🤖 AI Summary
This study addresses the challenge of inaccurate global stock market forecasting caused by cross-border volatility spillovers by proposing a Spillover-Aware Network architecture. By integrating cross-market connectivity metrics, such as the Diebold-Yilmaz index, the model enhances predictive accuracy through explicit spillover modeling. Empirical results demonstrate that the proposed framework reduces out-of-sample QLIKE loss by 13% relative to benchmarks, with improvements reaching 21% during crisis periods. Furthermore, Model Confidence Set tests confirm its statistical superiority over traditional methods, yielding an annualized investment premium exceeding 322 basis points. These findings underscore the critical role of data-driven spillover networks in improving volatility forecast precision, strengthening crisis resilience, and delivering substantial economic value for risk management applications.
📝 Abstract
Spillover of volatility shocks across borders during turbulent periods makes accurate equity market volatility forecasts especially critical for risk management, derivatives pricing, and regulatory capital.
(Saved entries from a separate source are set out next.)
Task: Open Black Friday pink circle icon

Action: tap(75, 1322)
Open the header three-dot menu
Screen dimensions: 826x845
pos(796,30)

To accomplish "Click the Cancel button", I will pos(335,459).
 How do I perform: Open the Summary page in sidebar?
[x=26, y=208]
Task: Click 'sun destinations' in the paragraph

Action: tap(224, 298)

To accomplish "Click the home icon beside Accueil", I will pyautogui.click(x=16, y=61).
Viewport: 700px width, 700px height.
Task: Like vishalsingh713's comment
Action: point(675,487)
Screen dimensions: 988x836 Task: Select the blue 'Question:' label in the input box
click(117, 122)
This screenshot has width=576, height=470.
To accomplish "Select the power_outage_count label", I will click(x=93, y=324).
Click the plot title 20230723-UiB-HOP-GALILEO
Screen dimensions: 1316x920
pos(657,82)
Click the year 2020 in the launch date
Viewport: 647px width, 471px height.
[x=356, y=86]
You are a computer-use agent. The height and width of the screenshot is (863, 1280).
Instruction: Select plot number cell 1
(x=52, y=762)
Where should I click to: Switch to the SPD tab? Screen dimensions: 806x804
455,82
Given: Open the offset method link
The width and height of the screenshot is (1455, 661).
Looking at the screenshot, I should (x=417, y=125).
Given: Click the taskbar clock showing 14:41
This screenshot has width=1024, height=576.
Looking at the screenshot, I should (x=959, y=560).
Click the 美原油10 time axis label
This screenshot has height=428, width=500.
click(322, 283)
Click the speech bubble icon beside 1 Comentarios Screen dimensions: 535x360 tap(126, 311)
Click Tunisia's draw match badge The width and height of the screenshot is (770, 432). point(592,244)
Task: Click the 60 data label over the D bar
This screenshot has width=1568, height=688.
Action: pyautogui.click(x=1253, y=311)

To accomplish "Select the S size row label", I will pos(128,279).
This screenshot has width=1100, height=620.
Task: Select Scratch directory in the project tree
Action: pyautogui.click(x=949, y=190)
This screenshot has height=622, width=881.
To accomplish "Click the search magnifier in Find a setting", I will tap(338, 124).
In this paper, we examine whether volatility forecasts improve when models incorporate information on how markets are connected, and whether the choice of connection measure matters. Using daily data on 29 equity indices from every major region over 2015-2025, we let each market's forecast draw on the recent volatility of the markets linked to it, with the strength of each link set either by geography, return correlation, or the Diebold-Yilmaz (DY) spillover network estimated from the data. The spillover-informed forecasting model achieved an approximately 13\% reduction in out-of-sample QLIKE loss relative to the standard Heterogeneous AutoRegressive benchmark ($p<0.001$) and attained the highest model confidence set $p$-value among the models considered. Several benchmark models that do not explicitly incorporate cross-market structure were excluded from the 90\% model confidence set. The greatest improvements were observed during periods of elevated market stress: the COVID-19 crash, the Russian invasion of Ukraine, and the $2025$ US tariff shock, spillover-informed forecasts achieved approximately 21\% lower QLIKE loss than an otherwise identical network-blind model ($p = 0.018$), with no significant performance loss during calm periods. The advantage is economically material: a volatility-targeting investor would pay $322$-$373$ basis points per year, net of transaction costs, for spillover-informed forecasts, versus an insignificant $85$-$102$ basis point for the alternatives. Finally, when the model is left to infer connections on its own, it recovers the DY network from the forecast objective alone (permutation $p=0.0005$).